The Sun's coverage has been supportive of the UK's military interventions and the "War on Terror" more generally. On 18 December, 2008, an editorial piece "The Sun Says" titled "Job well done" declared "Britain is leaving Iraq with its head held very high" as well as "Through the commitment of Tony Blair and Gordon Brown to Iraq, we have shown that Britain DOES still have a major role to play in the world."[32]

Rupert Murdoch, head of The Sun's parent company News Corporation, speaking at a 2007 meeting with the House of Lords Select Committee on Communications, which was investigating media ownership and the news, said that he acts as a "traditional proprietor". This means he exercises editorial control on major issues such as which political party to back in a general election or which policy to adopt on Europe.[33]

Awards

The Sun has been a regular winner at the British Press Awards.[34] Here is a list of winners since 2000[35]

2000 – Front Page of the Year (Solar eclipse); Cudlipp Award for excellence in tabloid journalism: John Perry, Neil Roberts, Phil Leach for Hold Ye Front Page;[36] Sports Photographer of the Year: Richard Pelham.

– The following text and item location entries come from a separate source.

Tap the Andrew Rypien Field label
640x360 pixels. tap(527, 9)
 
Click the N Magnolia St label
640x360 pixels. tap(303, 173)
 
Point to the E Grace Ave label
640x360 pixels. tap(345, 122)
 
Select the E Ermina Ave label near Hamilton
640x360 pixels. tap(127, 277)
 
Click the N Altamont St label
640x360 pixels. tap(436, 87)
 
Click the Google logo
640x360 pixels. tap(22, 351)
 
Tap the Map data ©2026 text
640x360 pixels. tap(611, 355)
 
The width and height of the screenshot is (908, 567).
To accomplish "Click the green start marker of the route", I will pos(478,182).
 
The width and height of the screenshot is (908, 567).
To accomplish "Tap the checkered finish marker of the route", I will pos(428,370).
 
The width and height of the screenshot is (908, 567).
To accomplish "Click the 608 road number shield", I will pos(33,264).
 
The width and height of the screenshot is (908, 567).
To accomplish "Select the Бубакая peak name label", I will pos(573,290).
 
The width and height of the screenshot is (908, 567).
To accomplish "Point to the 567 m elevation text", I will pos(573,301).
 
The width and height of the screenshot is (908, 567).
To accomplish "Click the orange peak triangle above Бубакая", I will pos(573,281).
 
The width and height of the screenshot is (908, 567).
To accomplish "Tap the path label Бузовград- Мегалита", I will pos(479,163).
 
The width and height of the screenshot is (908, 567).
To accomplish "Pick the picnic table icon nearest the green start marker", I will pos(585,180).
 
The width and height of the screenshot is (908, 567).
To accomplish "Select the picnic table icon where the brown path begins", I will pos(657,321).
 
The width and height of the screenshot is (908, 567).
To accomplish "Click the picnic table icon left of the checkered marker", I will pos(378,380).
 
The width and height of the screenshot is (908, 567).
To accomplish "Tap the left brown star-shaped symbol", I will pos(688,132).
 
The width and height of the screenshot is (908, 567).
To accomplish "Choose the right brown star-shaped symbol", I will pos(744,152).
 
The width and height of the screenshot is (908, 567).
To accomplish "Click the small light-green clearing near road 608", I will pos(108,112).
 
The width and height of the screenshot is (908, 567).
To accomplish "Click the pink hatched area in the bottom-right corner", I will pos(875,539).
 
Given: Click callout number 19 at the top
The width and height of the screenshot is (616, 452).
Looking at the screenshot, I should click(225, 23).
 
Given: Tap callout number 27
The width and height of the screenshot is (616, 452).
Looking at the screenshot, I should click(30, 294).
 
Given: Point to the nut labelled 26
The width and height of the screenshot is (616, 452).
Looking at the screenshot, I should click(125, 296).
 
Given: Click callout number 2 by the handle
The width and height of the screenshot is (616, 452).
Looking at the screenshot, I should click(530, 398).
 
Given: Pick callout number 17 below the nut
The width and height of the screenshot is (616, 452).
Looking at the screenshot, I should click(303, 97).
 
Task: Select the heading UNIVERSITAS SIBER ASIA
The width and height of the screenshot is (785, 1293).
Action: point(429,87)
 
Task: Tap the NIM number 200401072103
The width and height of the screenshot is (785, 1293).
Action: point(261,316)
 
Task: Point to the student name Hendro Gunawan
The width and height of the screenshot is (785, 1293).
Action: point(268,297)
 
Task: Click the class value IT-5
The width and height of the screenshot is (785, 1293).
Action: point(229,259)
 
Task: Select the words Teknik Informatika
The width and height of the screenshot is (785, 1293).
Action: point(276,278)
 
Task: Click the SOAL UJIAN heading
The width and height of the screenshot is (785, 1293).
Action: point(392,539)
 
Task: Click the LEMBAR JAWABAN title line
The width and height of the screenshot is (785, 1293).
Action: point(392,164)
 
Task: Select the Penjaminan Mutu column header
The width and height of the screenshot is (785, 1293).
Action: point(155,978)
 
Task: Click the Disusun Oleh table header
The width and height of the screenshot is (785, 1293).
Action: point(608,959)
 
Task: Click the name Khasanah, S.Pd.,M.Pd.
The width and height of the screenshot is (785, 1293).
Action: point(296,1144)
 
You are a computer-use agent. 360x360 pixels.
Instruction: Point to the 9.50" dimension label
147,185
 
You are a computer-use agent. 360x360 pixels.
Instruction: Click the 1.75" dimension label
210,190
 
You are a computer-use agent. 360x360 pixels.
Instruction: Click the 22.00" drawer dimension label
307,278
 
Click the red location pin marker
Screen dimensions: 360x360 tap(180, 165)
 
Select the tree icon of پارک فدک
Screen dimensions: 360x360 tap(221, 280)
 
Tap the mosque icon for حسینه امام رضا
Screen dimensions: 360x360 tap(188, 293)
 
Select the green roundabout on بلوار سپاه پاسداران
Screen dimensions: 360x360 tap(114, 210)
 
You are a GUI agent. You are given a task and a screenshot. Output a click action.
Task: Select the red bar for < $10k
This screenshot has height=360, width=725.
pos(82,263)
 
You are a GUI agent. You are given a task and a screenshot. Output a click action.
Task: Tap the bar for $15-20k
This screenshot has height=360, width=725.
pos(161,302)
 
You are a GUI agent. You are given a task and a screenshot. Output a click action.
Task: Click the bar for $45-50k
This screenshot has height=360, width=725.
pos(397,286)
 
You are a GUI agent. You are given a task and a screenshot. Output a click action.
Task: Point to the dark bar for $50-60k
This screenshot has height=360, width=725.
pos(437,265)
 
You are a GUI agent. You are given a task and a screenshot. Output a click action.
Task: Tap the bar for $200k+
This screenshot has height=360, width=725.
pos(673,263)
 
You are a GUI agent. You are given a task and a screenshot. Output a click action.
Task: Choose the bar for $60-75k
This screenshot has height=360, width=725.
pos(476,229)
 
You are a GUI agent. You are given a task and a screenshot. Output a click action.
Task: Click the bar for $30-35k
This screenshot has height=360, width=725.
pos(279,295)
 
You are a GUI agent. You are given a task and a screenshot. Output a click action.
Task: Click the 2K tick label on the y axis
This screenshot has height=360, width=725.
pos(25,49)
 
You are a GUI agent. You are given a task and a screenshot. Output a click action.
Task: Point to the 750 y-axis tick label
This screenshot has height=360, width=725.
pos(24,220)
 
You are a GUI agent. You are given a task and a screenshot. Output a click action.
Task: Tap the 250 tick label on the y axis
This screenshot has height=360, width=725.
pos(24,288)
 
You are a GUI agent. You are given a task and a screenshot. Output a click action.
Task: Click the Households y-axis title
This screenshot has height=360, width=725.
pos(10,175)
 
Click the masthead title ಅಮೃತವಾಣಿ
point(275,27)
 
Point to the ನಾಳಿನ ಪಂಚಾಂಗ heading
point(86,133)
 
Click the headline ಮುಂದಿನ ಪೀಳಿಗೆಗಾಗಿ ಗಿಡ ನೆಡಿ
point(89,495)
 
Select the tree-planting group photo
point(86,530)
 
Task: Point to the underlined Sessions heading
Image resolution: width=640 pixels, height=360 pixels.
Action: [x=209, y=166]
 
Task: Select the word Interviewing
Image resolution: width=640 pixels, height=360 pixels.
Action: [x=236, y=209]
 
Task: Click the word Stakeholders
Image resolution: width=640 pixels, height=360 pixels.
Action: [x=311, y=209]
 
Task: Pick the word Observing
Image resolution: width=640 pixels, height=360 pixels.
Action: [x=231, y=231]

  • 2001–Front Page of the Year (I'm Only Here For De Beers); Reporter of the Year: John Kay.
  • 2002–Scoop of the Year: Briony Warden, Internet baby traders.
  • 2004 – Reporter of the Year: John Kay; Photographer of the Year: Terry Richards; Sports Reporter of the Year: Neil Custis.
  • 2005 – Front Page of the Year (Hutton Report Leaked); Reporter of the Year: Trevor Kavanagh; Cudlipp Award (Band Aid 20 campaign); Financial Journalist of the Year: Ian King; Cartoonist of the Year: Bill Caldwell.
  • 2006–Front Page of the Year (Harry The Nazi); Reporter of the Year: Oliver Harvey; Showbusiness Writer of the Year: Victoria Newton.
  • 2008–Reporter of the Year: Tom Newton Dunn; Scoop of the Year: Tom Newton-Dunn; Cudlipp Award (Help for Heroes campaign); Campaign of the Year (Help For Heroes).

Charity

The Band Aid 20 charity pop single, which raised around £3million for Africa after its release in 2004, was the idea of Sun executive Dominic Mohan, who persuaded Bob Geldof K.B.E. to become involved.[37] The paper gave the recording and release of the record blanket coverage in a campaign that won the paper a British Press Award in 2005. The single was a re-recording of Band Aid's 1984 original "Do They Know It's Christmas" and featured, among others, Bono, Sir Paul McCartney and members of Radiohead and Coldplay.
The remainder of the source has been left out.